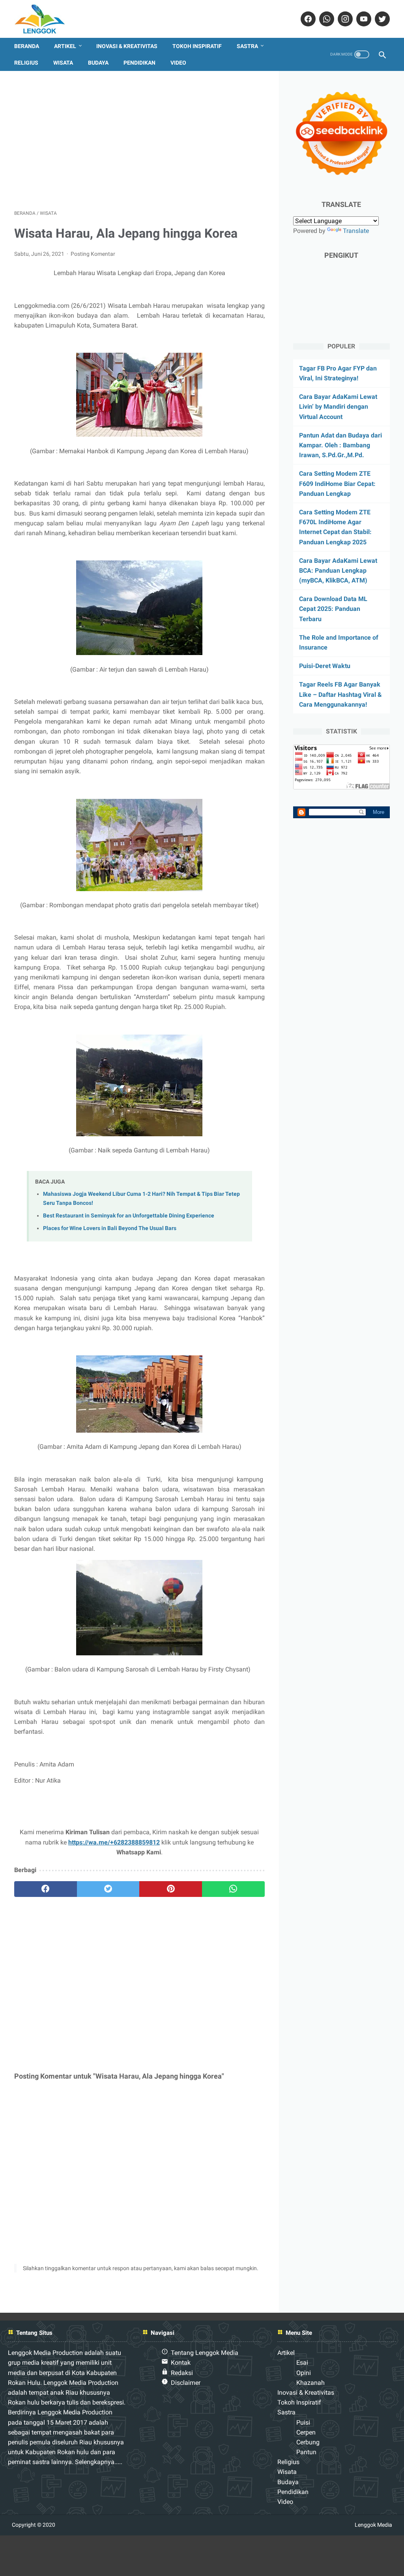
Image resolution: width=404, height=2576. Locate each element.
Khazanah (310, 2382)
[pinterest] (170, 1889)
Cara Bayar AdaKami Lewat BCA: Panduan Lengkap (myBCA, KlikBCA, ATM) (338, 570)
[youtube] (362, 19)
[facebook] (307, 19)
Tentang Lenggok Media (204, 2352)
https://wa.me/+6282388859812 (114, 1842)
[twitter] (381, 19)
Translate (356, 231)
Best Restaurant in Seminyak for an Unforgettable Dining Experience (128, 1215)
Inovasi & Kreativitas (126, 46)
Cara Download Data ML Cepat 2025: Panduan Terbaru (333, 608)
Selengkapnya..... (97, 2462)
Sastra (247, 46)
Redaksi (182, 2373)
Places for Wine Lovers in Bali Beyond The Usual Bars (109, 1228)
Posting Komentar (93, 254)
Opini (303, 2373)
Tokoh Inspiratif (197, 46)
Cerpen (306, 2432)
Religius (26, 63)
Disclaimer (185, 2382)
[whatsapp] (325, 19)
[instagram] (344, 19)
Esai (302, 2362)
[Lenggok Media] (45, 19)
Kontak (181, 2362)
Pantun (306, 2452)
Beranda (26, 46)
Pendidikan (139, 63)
****************************************
:: THE PROBLEM ::
Copy the records word for word, leaving no picture in the copy.

:: ANSWER FOR THE TASK ::
Image resolution: width=404, height=2576. Locate each element.
Khazanah (310, 2382)
[pinterest] (170, 1889)
Cara Bayar AdaKami Lewat BCA: Panduan Lengkap (myBCA, KlikBCA, ATM) (338, 570)
[youtube] (362, 19)
[facebook] (307, 19)
Tentang Lenggok Media (204, 2352)
https://wa.me/+6282388859812 (114, 1842)
[twitter] (381, 19)
Translate (356, 231)
Best Restaurant in Seminyak for an Unforgettable Dining Experience (128, 1215)
Inovasi & Kreativitas (126, 46)
Cara Download Data ML Cepat 2025: Panduan Terbaru (333, 608)
Selengkapnya..... (97, 2462)
Sastra (247, 46)
Redaksi (182, 2373)
Places for Wine Lovers in Bali Beyond The Usual Bars (109, 1228)
Posting Komentar (93, 254)
Opini (303, 2373)
Tokoh Inspiratif (197, 46)
Cerpen (306, 2432)
Religius (26, 63)
Disclaimer (185, 2382)
[whatsapp] (325, 19)
[instagram] (344, 19)
Esai (302, 2362)
[Lenggok Media] (45, 19)
Kontak (181, 2362)
Pantun (306, 2452)
Beranda (26, 46)
Pendidikan (139, 63)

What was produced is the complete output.